> Task item:
Go through the material below and count the lines in which the word "computer" occurs; the only output is the number.
[[ The input, beginning ]]
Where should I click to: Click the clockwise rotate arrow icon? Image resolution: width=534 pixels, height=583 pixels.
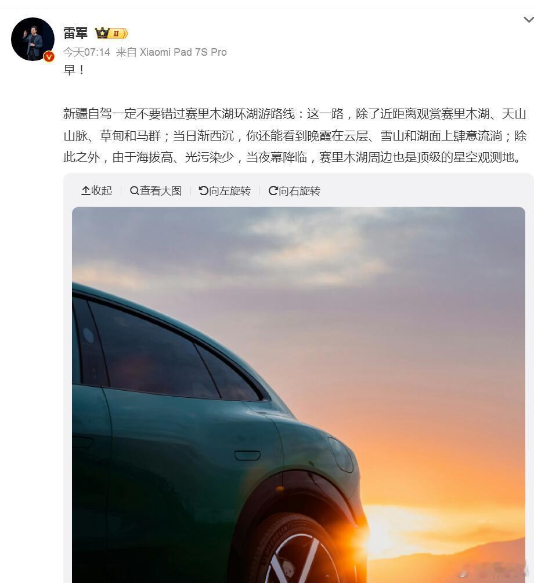pyautogui.click(x=273, y=190)
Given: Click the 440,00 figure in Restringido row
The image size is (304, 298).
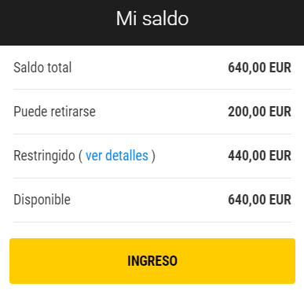Looking at the screenshot, I should click(247, 156).
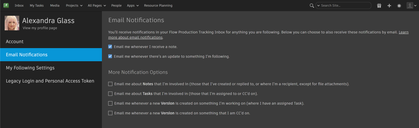Open 'View my profile page' link
Image resolution: width=419 pixels, height=128 pixels.
pyautogui.click(x=40, y=28)
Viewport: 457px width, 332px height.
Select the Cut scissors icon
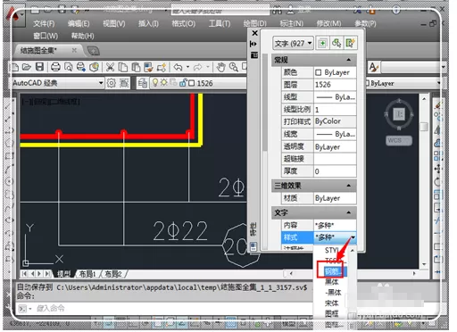coord(110,67)
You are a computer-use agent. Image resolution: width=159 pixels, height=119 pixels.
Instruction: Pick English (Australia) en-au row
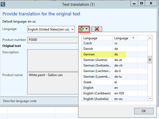point(96,99)
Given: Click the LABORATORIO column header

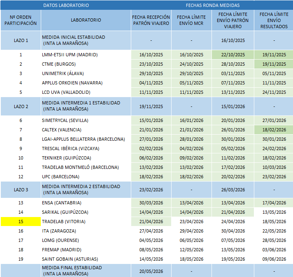Looking at the screenshot, I should pos(86,20).
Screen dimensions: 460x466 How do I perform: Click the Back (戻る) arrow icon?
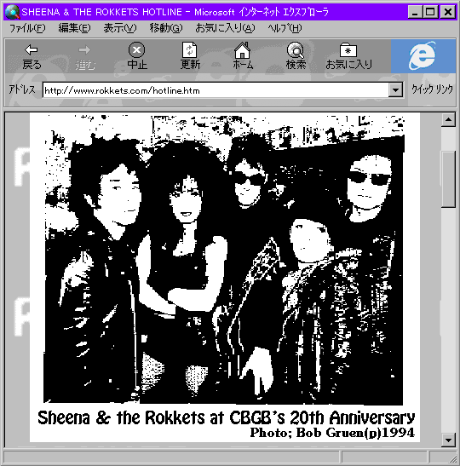coord(32,50)
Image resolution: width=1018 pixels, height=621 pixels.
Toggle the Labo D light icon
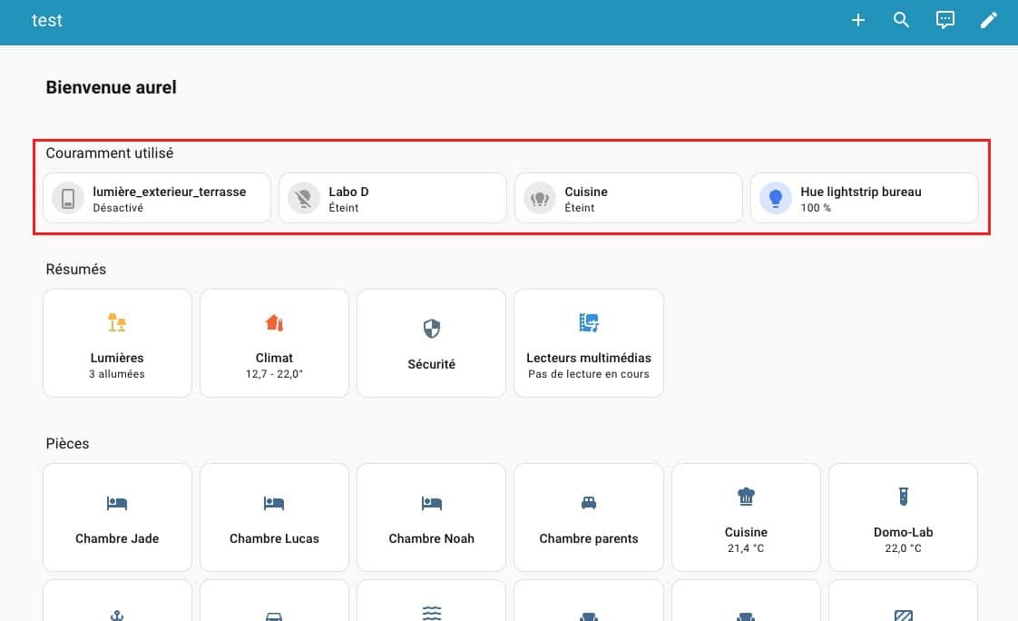coord(304,198)
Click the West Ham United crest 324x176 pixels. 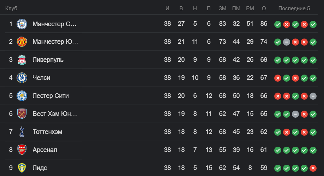click(x=22, y=114)
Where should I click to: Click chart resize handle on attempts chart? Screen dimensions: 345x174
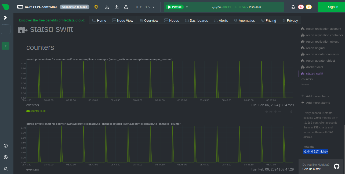(291, 112)
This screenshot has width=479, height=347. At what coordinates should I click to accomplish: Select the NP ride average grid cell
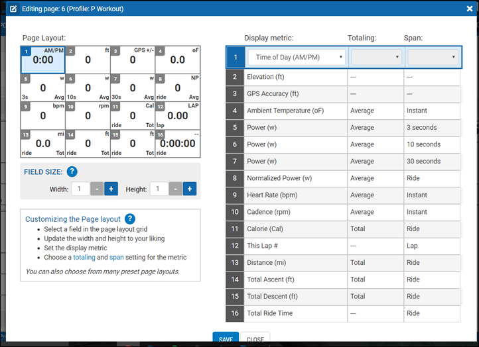tap(178, 87)
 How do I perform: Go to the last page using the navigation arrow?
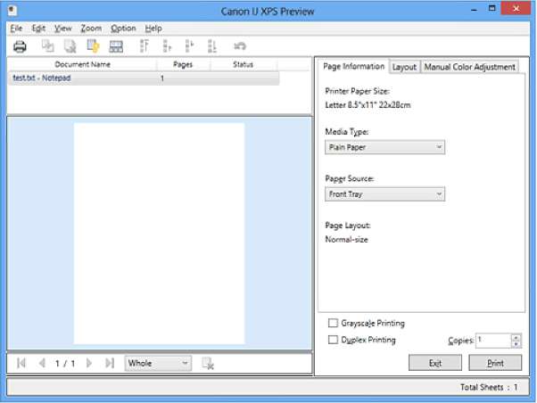(x=110, y=363)
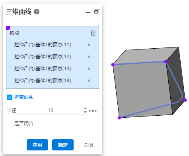
Task: Remove 顶点[14] with its X icon
Action: click(x=89, y=81)
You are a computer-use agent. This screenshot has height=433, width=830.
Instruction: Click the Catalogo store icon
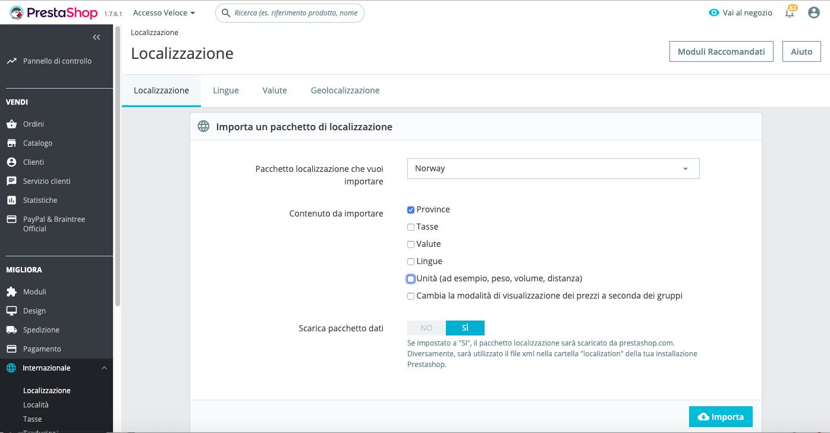coord(11,143)
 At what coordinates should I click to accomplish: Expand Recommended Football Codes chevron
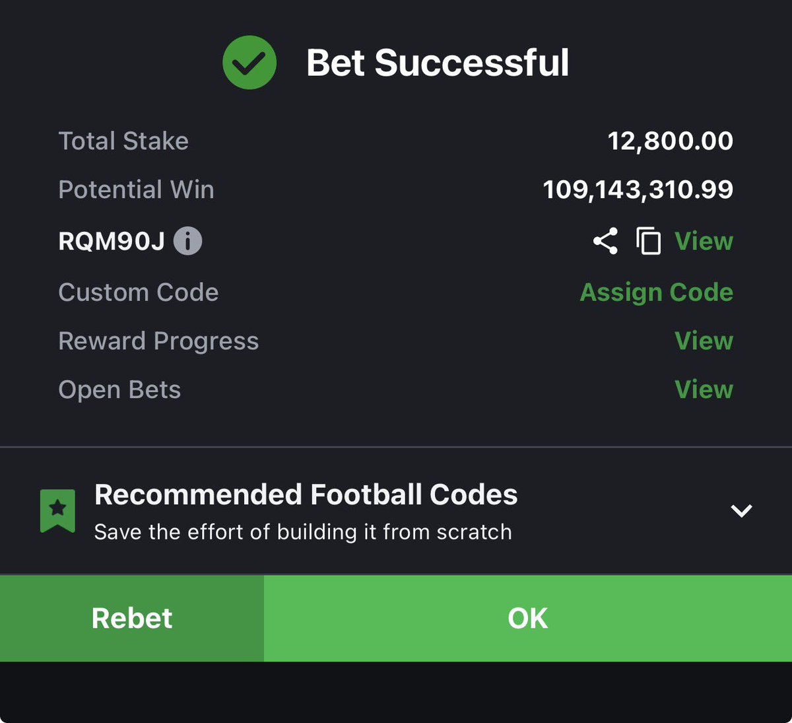(741, 510)
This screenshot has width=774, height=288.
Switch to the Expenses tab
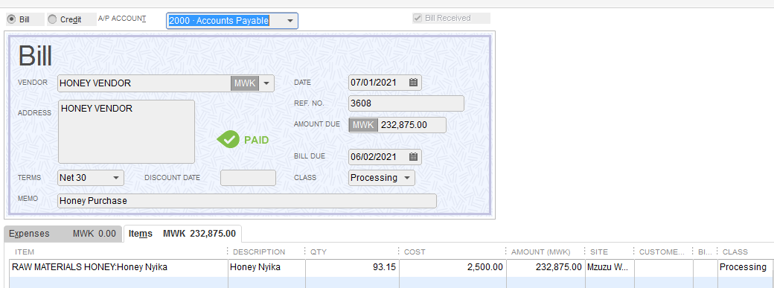tap(63, 234)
[[ The input, end ]]
> Task response:
2